L’homme qui tergiversait, c’était le roi, moins par faiblesse de caractère que par système et de parti-pris. La neutralité à outrance était sa devise, et la tergiversation était chez lui un principe, un procédé de gouvernement ; il était le plus méthodique et le plus obstiné des irrésolus. Les mémoires de Hardenberg nous le montrent sous un jour nouveau. On a vu trop souvent dans Frédéric-Guillaume III un homme sans volonté, gouverné par les conseils et par les passions des autres, entraîné tour à tour par des courans contraires ; on l’a représenté subissant tantôt l’influence du comte Haugwitz, qui cherchait à l’engager avec la France, tantôt celle de Hardenberg, qui le poussait dans les bras de la Russie.
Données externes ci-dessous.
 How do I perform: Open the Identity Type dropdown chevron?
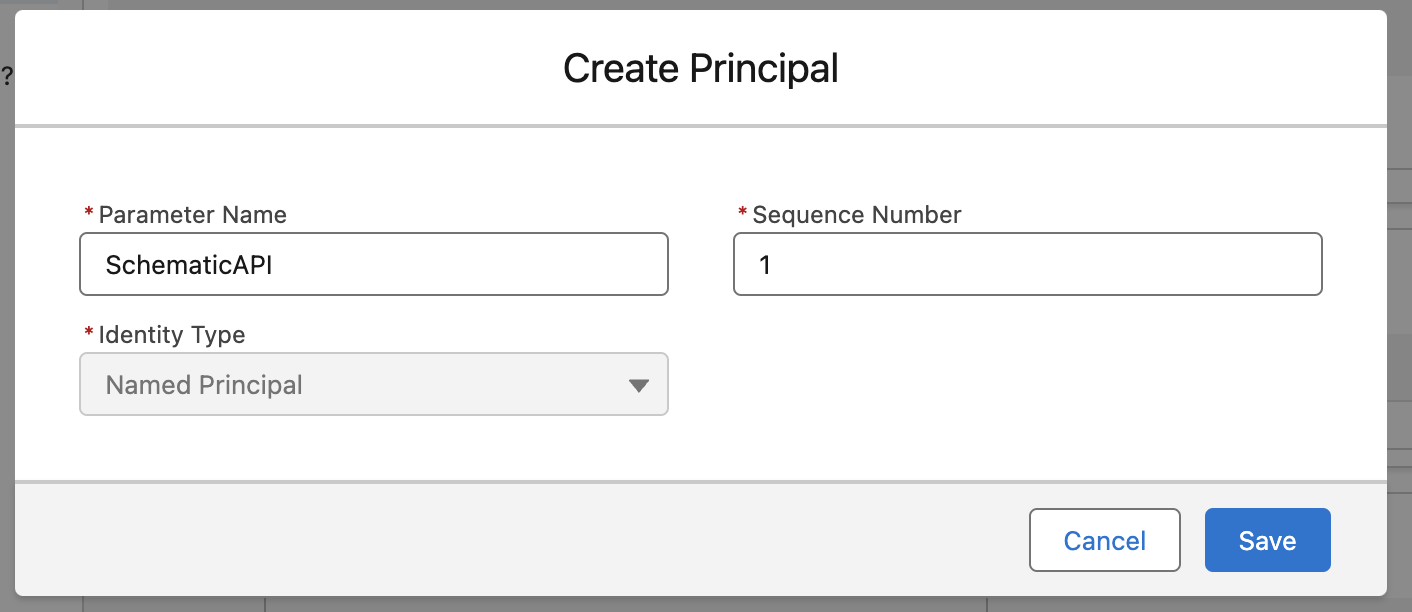pos(641,384)
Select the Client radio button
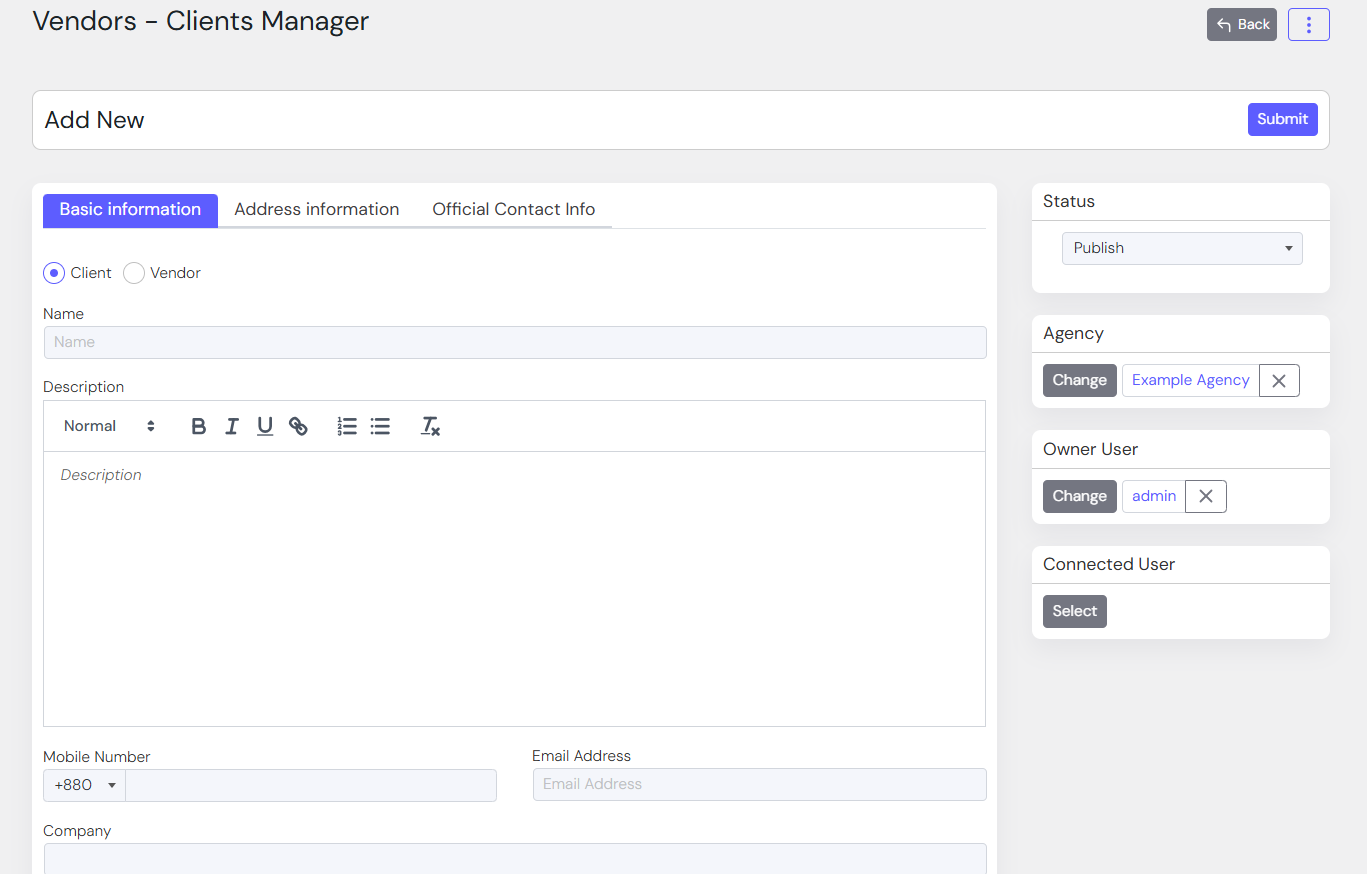 point(54,273)
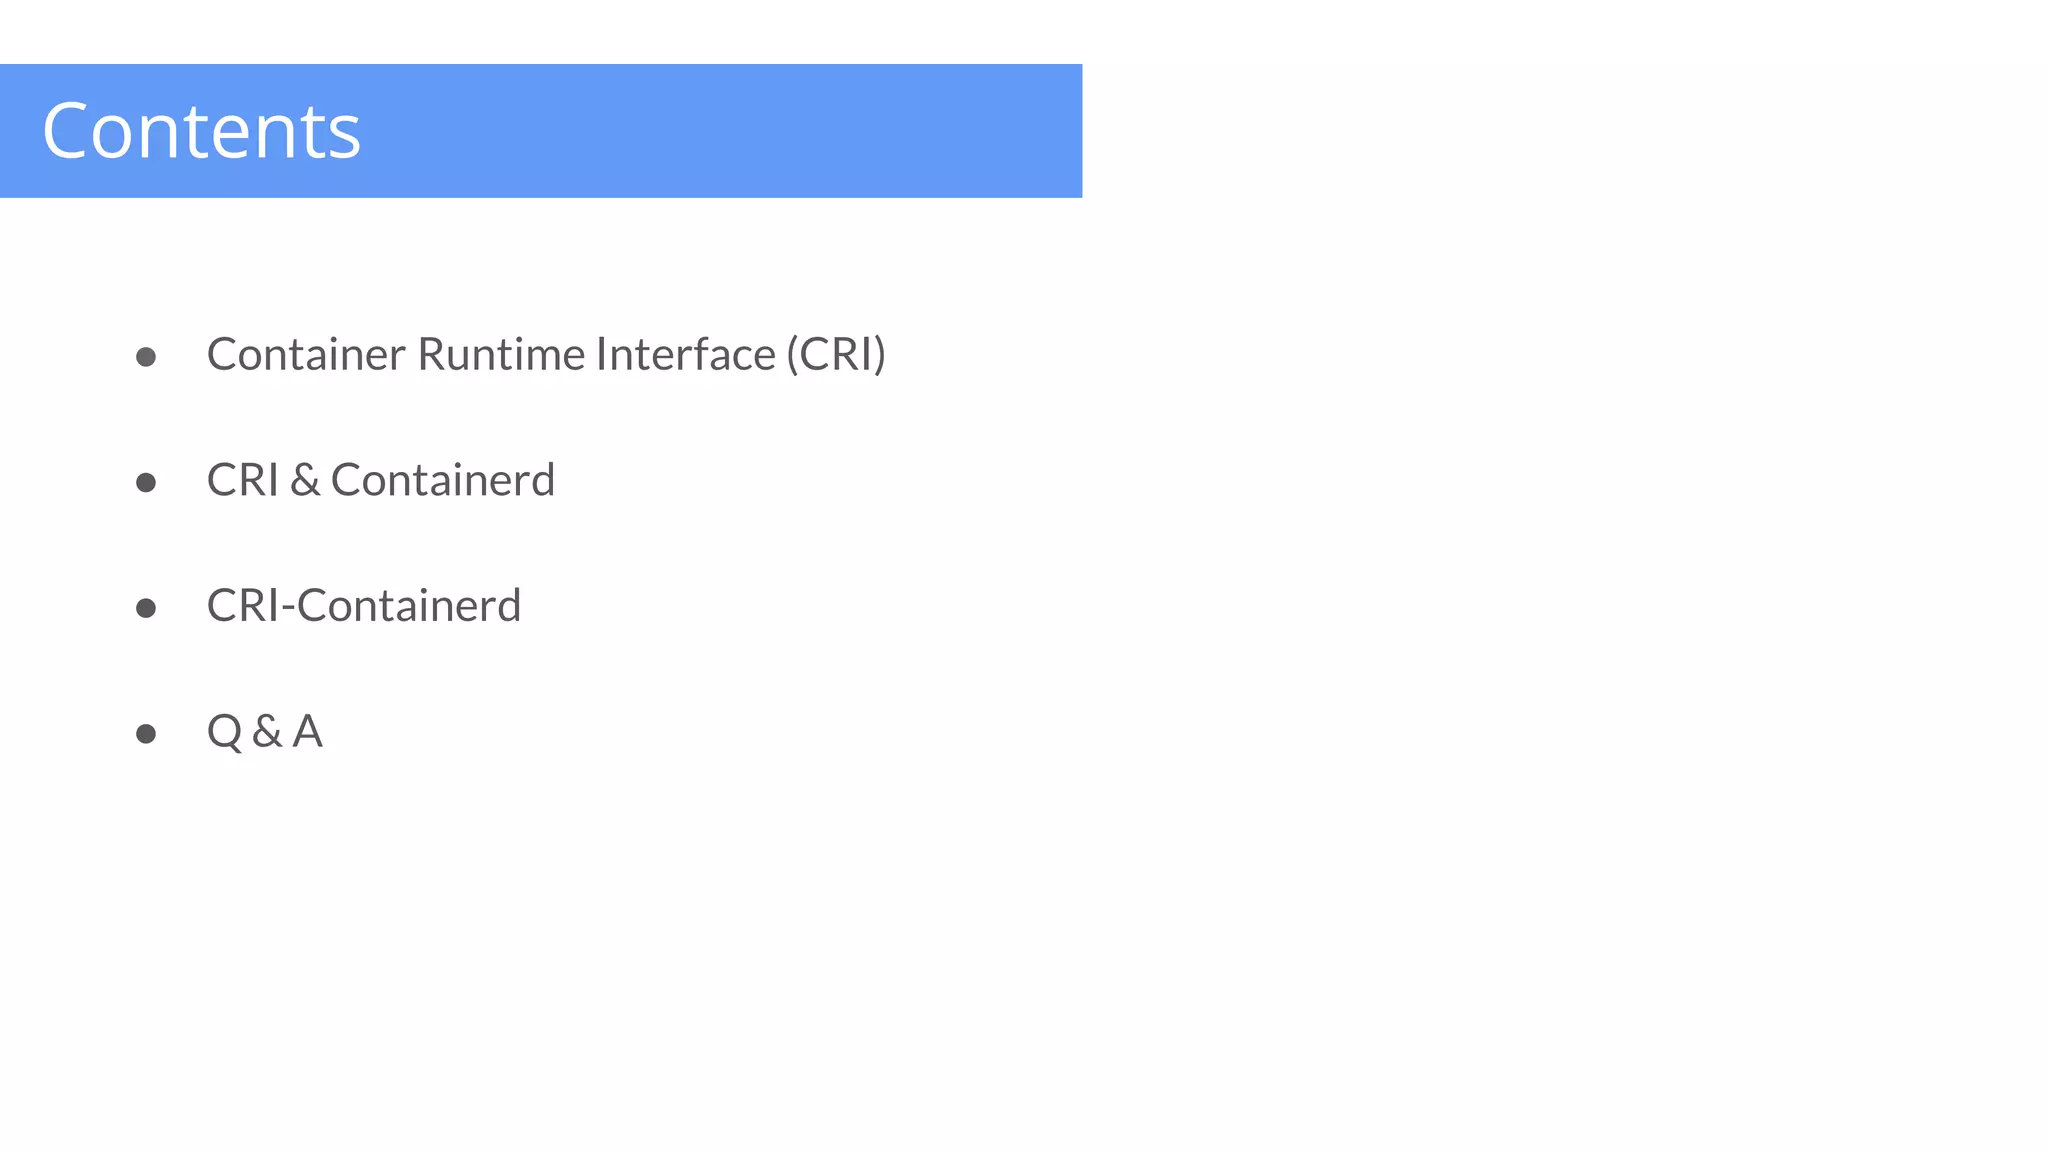2048x1152 pixels.
Task: Click the ampersand in "CRI & Containerd"
Action: point(305,481)
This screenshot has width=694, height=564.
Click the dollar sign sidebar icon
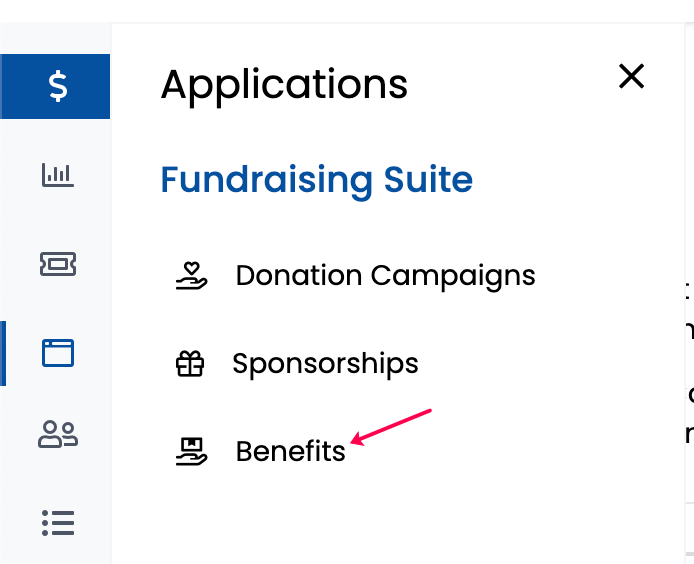point(58,87)
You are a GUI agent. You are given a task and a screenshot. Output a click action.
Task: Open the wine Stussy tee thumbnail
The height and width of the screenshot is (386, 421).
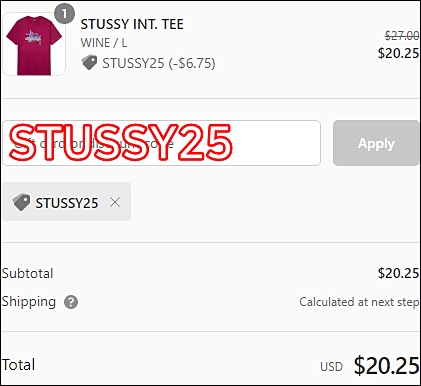click(34, 44)
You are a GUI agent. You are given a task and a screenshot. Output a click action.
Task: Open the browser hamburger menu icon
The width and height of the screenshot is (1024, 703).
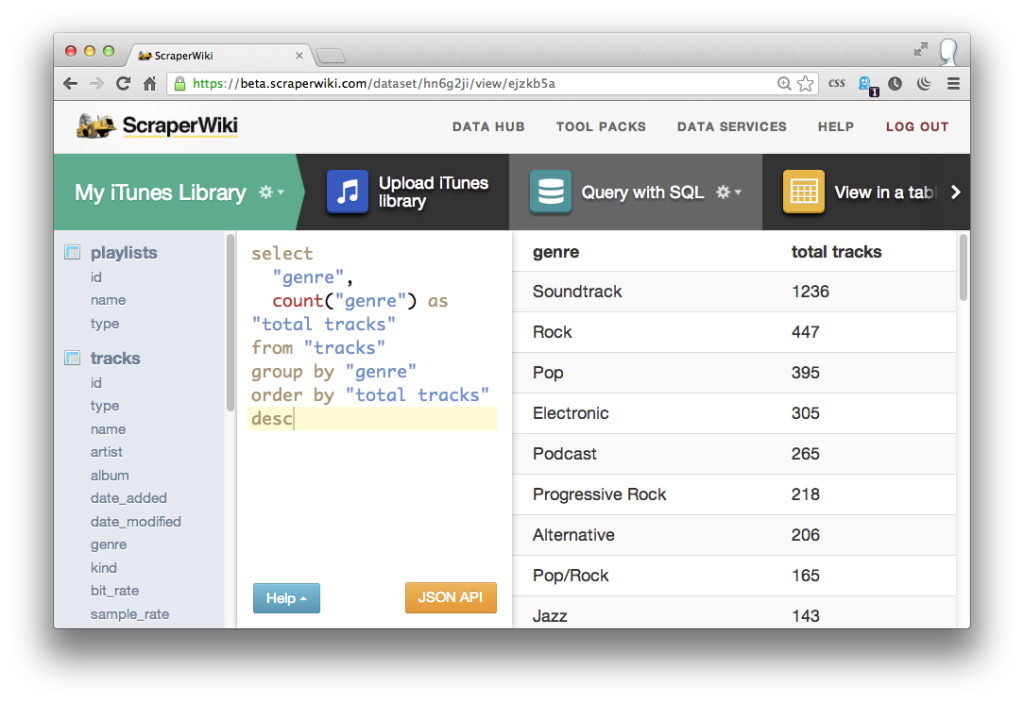pyautogui.click(x=953, y=84)
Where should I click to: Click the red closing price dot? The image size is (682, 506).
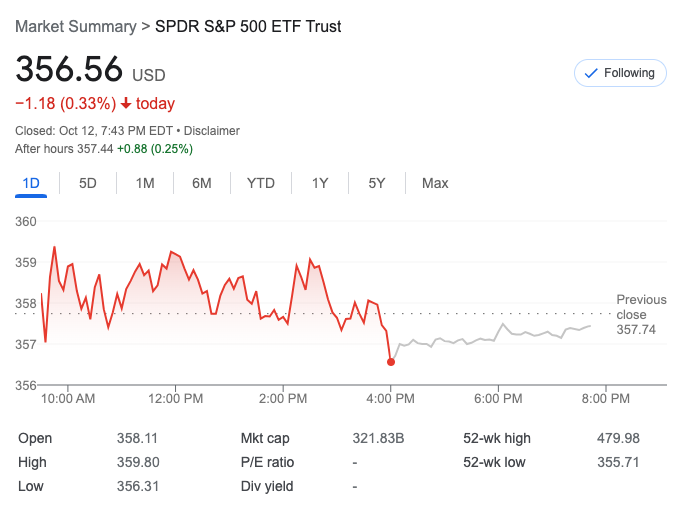coord(390,362)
Ses sujets eux-mêmes le jugeaient ainsi ; au mois d’avril 1806, il parut à Berlin une caricature où on le voyait entre ses deux conseillers, dont l’un lui présentait une épée, tandis que l’autre, le tirant par la basque, lui glissait dans la main un bonnet de nuit. Un fait cité par Hardenberg prouve combien Frédéric-Guillaume III dépendait peu des conseils de ses ministres. Quand les Français, au mois de juin 1803, s’emparèrent du Hanovre sous le commandement du général Mortier et occupèrent non-seulement le cours du Weser, mais les bords de l’Elbe et Cuxhafen, l’empereur Alexandre proposa au roi de Prusse de signer avec lui une convention militaire en vertu de laquelle ils auraient fait avancer une armée sur l’Elbe et sommé les Français d’évacuer leur nouvelle conquête, Malgré les sympathies françaises qu’on lui attribuait, le comte Haugwitz appuyait chaudement ce projet ; toutes ses sollicitations ne purent triompher de la résistance du roi, qui bientôt après se rendit à Ansbach. Hardenberg était le seul de ses ministres qui s’y trouvât avec lui ; le roi ne daigna ni prendre ses avis, ni le mettre au fait, et il déclara, par un ordre de cabinet, qu’il resterait fidèle à sa politique d’isolément ; et qu’aussi longtemps qu’un de ses sujets n’aurait pas été tué sur le territoire prussien, il se tiendrait à l’écart de toute querelle.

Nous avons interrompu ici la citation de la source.